--- Détails de l'exercice ---
Poursuivez le texte sur l'euro et la BCE à la suite de sa dernière phrase.

--- Texte fourni ---

==================================================

Pour freiner la dérive du crédit en euro entre les membres de la zone, l’Allemagne demande à ses débiteurs d’arrêter de dépenser afin de ralentir la croissance des dettes. Jean-Paul Fitoussi remarque l’ajustement destructueur des choix monétaires euro-européens au fonctionnement des marchés financiers.
Le marché mondial de la monnaie aligne le prix de la liquidité sur son appréciation du risque de crédit de chaque emprunteur de monnaie. Dans la zone euro, le risque de crédit des États est nominalement mutualisé dans la monnaie unique à travers le capital de la BCE. Par construction théorique, les États de la zone euro ne peuvent pas emprunter à des taux différents vu que la BCE prête à une zone économique unique théoriquement assurée par une communauté indivisible d’États.
Or par construction, les marchés financiers comparent le droit nominal à la réalité économique. Comme ils ne voient pas que les balances commerciales et financières intra-euro soient soldées par des crédits inter-étatiques assumés, ils proposent de financer les dettes que la BCE ne doit pas financer ; mais à des taux qu’ils calculent eux-mêmes selon les réalités qu’ils mesurent par eux-mêmes et non par le droit nominal européen.
Le chaos de l’euro impensé
L’euro défini par des règles et non par des finalités économiques est nominaliste. Comme il n’existe pas de politique européenne de conduite de l’économie au service des citoyens qui restent nationaux, la BCE détermine sa politique d’émission en fonction des seuls épargnants. En contrepartie de tout prêt en euro, la BCE ne doit compter que les dépôts d’économies passées et non les investissements communs qui n’existent pas. Or ce sont bien les Allemands qui accumulent du capital réel en dépensant toujours moins que ce qu’ils produisent.

==================================================

--- Lignes enregistrées ---

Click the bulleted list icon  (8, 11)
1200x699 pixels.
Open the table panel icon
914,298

==================================================

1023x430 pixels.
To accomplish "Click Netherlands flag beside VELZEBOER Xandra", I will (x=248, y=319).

==================================================

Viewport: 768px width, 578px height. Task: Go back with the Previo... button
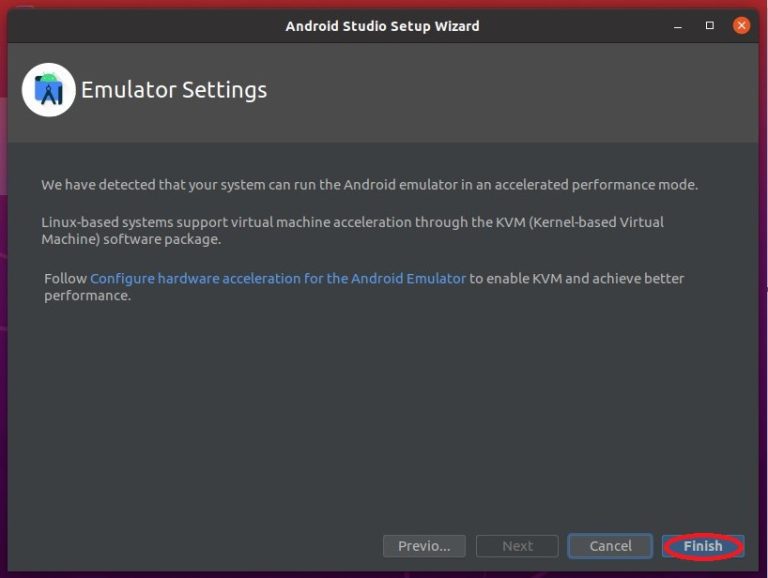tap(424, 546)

==================================================

--- Résultat attendu ---
Les Allemands sont nominalement économes. Ils n’empruntent pas ce qu’ils ne vont pas produire avec certitude. Donc la BCE, qui ne pouvait pas exister sans épouser l’économisme allemand, ne finance pas le risque systémique. Le risque systémique est le crédit que les banques accordent sans avoir la certitude absolue qu’elles seront remboursées. Or ce risque est devenu une perte nette depuis la crise des subprimes rachetée par les États.
L’asymétrie que dénonce Jean-Paul Fitoussi est triple. Asymétrie du droit monétaire européen avec la réalité économique. Asymétrie des cultures à l’intérieur de l’euro entre l’économisme et le providentialisme politique. Asymétrie doctrinale entre les intérêts nominaux allemands et le sort politique des réalités économiques communes.
Jean-Paul Fitoussi en appelle au principe de symétrie, vraisemblablement celui de Keynes et du bancor. Remarquons que du principe à la réalité effective, il y a une distance que ni Keynes, ni l’euro, ni le dollar, ni les autres monnaies ne sont parvenus jusqu’à présent à combler. Keynes s’était heurté aux principes étatsuniens créanciers du monde après la guerre. Aujourd’hui les principes-mêmes du système mondial des monnaies se heurtent à la réalité économique illisible dans les comptes financiers.
Keynes : penser la réalité par la monnaie
Où est le problème ? Réponse : dans le principe d’indépendance de l’économie par rapport à la réalité politique et dans le principe d’autonomie de la monnaie dans le politique. Si la monnaie est une réalité indépendante de l’économie et de la politique, qui ne sont pas autorisée à se parler, la seule variable d’ajustement est la dette. Il faut toujours plus de dettes pour financer l’économie que la politique ne veut pas réguler ; et toujours plus de dettes pour financer la politique que l’économie ne veut pas servir.
Le problème de l’euro et de toutes les autres monnaies est l’ajustement réciproque en droit, en prix et en réalité de l’économie à la politique. Le zonage de l’économie par la monnaie ne coïncide pas avec la responsabilité politique. L’équilibrage des échanges économiques par les échanges politiques entre souverainetés concrètement distinctes n’est pas pensable. La monnaie n’instrumente aucune médiation entre débiteurs et créanciers dans des espaces concourants.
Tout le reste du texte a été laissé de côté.